Making changes. You might see a pattern here, but this is actually the hardest job of all. To change your taxonomy to reflect changes in your industry, perhaps, you must reconvene all the same experts and get them to agree again on what the new subjects and hierarchy should be, which usually isn’t any easier than it was the first time. But then comes the real fun, which is that you have to go back to manually review every single document and potentially retag them with the new and changed subjects. If you have more than a few thousand documents, you might imagine that this is excruciating. There might be a few ways to automate some of the task, but the work that is left is more than enough to dissuade anyone from every changing their taxonomy.

So, what do you do instead? Add a lot more automation.

I have worked with clients to use natural language processing and machine learning technology to examine their content to suggest a subject taxonomy based on their actual content. The experts can provide some feedback to move categories around and combine others, but, in the end, the machine has done most of the work, and they can agree more easily to the picture that was painted than they can agree on how to paint a blank slate.
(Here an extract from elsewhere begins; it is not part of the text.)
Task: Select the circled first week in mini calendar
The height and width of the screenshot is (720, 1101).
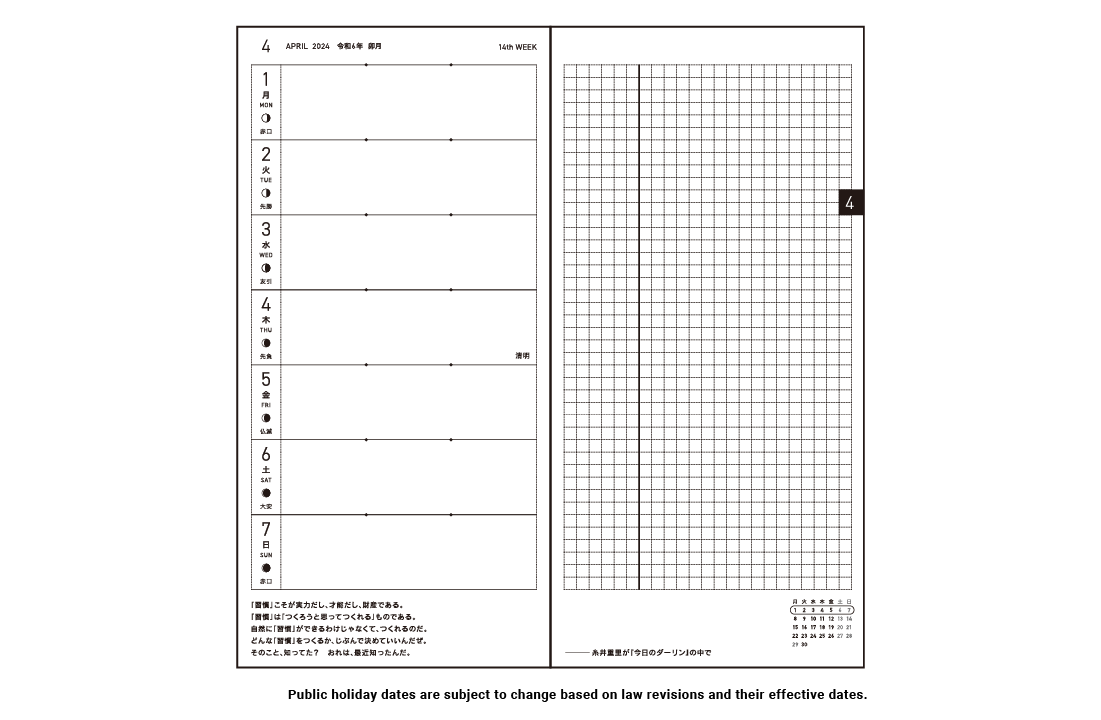Action: coord(822,609)
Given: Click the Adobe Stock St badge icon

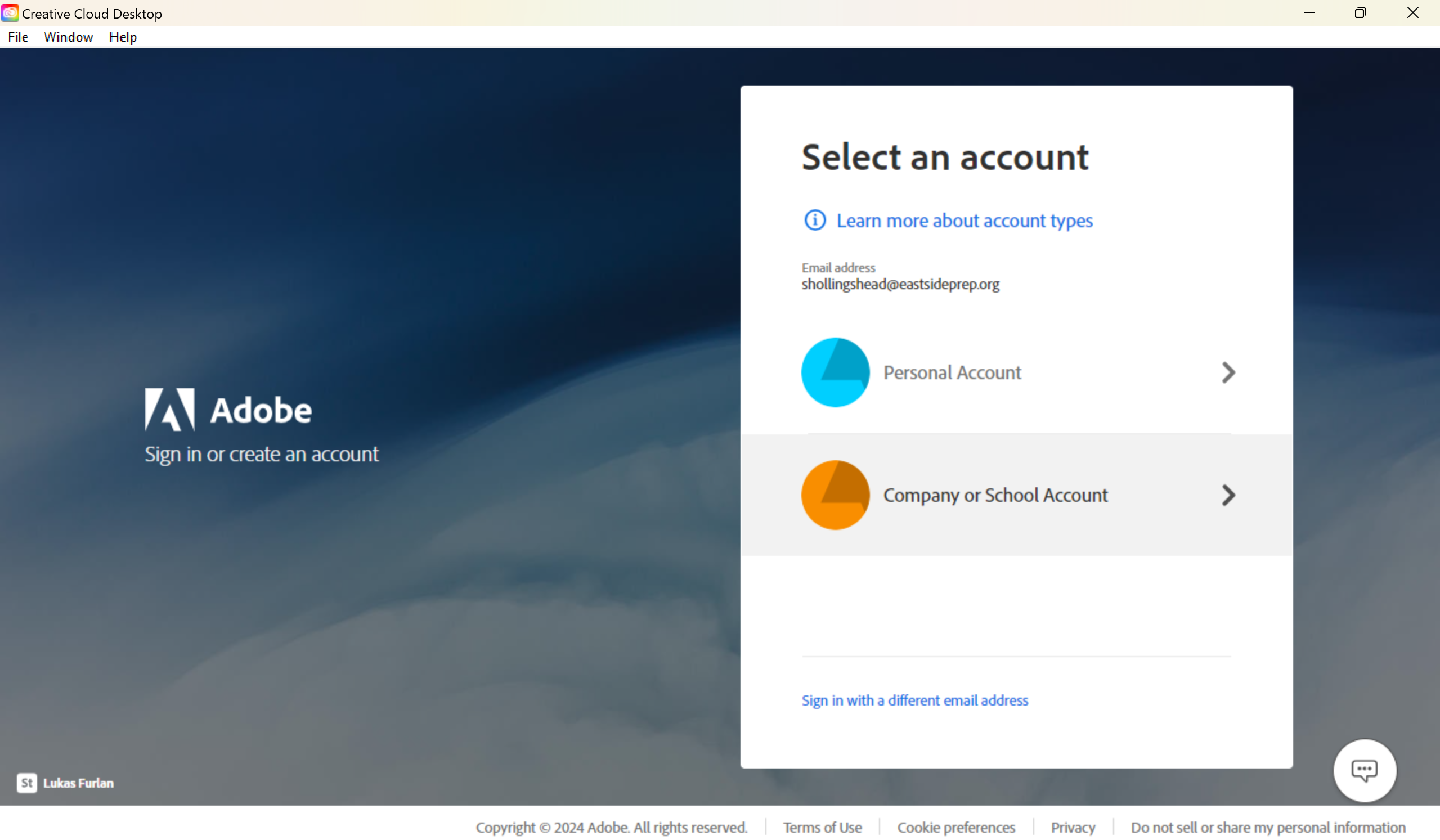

And once we have a machine-generated taxonomy, we have the training data to automatically tag all the documents with those subjects. Now, the tags might not always be correct, but we know humans don’t do the job correctly, either. At least we know they will be done consistently, and we can work to improve the accuracy by analyzing and correcting errors.

Lastly, it’s a lot easier to make changes. You can redo the taxonomy generation process based on any new content you’ve added that might have new subjects. And you can retrain the automation and relabel everything a lot more easily than doing it by hand–which makes you more willing to change your subject taxonomy as your content changes.

If it sounds too good to be true, well, it isn’t perfect. But I am confident that it is a whole lot better than what you are doing now. And if the pain of manual subject taxonomies have kept you from even trying them, this might be an easy way to provide a much easier search experience for your customers.